CHICAGO (December 23, 2013) A new study found preoperative antibiotic therapy administered within two hours of cardiac surgery decreased the risk of developing surgical site infections (SSIs) significantly. The study was published in the January issue of Infection Control and Hospital Epidemiology, the journal of the Society for Healthcare Epidemiology of America.
"Antimicrobial prophylaxis can reduce the risk of SSIs following many operations, however that efficacy diminishes or disappears if antibiotics are given either too early or after incision," said Renato Finkelstein, MD, lead author of the study. "Despite the general acceptance of this concept in guidelines, wide variations in preoperative antibiotic administration practices have been reported."
Dr. Finkelstein and his colleagues at Rambam Medical Center in Israel implemented a 10-year prospective cohort study emphasizing an optimized policy for preoperative antibiotic prophylaxis in cardiac surgery that included administering the first dose of antibiotic prophylaxis up to two hours before the first surgical incision. Prophylaxis given at a different time ranged in administration of three hours before to after the surgery.

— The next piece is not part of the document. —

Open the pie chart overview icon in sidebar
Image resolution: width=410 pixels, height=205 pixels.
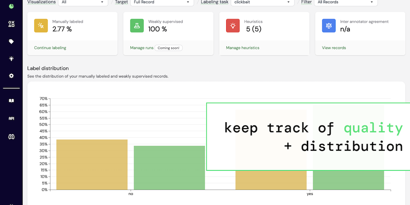click(11, 6)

SSIs were significantly less common among patients who received prophylaxis during the optimized period than patients who received antibiotic prophylaxis at a different time. Of the 2,637 patients included in the study, 8.3 percent (206 patients of 2,536) who received preoperative antibiotics within a two-hour window of the first incision developed an SSI, compared with 13.9 percent (14 patients of 101) of patients who received antibiotic prophylaxis at a different time. Additionally, in the last two years of the study near complete compliance of optimized administration of preoperative antibiotics was achieved.
"Our infection control program demonstrates the positive collaboration surgeons and infection control personnel can have to improve patient safety and reduce the risk of postsurgical infection," said Finkelstein.